> [YOUR OBJECTIVE]: Please return the full listing below without altering anything.

========================

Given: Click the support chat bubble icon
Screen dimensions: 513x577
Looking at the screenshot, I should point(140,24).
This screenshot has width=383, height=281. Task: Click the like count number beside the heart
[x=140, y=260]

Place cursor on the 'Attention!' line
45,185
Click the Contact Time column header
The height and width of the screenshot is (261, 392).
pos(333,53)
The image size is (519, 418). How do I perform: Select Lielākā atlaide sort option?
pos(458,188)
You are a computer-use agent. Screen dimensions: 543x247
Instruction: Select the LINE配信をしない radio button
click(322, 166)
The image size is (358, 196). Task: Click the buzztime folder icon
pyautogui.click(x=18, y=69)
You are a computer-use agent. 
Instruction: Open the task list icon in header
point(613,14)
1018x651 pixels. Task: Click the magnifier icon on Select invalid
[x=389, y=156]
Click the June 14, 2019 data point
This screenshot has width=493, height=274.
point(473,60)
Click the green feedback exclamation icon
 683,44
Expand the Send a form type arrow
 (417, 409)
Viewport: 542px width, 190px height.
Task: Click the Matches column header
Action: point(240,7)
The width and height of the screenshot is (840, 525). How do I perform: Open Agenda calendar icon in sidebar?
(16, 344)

========================

> [SOLUTION TO THIS TASK]:
Given: Click the support chat bubble icon
Screen dimensions: 513x577
Looking at the screenshot, I should point(140,24).
This screenshot has width=383, height=281. Task: Click the like count number beside the heart
[x=140, y=260]

Place cursor on the 'Attention!' line
45,185
Click the Contact Time column header
The height and width of the screenshot is (261, 392).
pos(333,53)
The image size is (519, 418). How do I perform: Select Lielākā atlaide sort option?
pos(458,188)
You are a computer-use agent. Screen dimensions: 543x247
Instruction: Select the LINE配信をしない radio button
click(322, 166)
The image size is (358, 196). Task: Click the buzztime folder icon
pyautogui.click(x=18, y=69)
You are a computer-use agent. 
Instruction: Open the task list icon in header
point(613,14)
1018x651 pixels. Task: Click the magnifier icon on Select invalid
[x=389, y=156]
Click the June 14, 2019 data point
This screenshot has width=493, height=274.
point(473,60)
Click the green feedback exclamation icon
 683,44
Expand the Send a form type arrow
 (417, 409)
Viewport: 542px width, 190px height.
Task: Click the Matches column header
Action: point(240,7)
The width and height of the screenshot is (840, 525). How do I perform: Open Agenda calendar icon in sidebar?
(16, 344)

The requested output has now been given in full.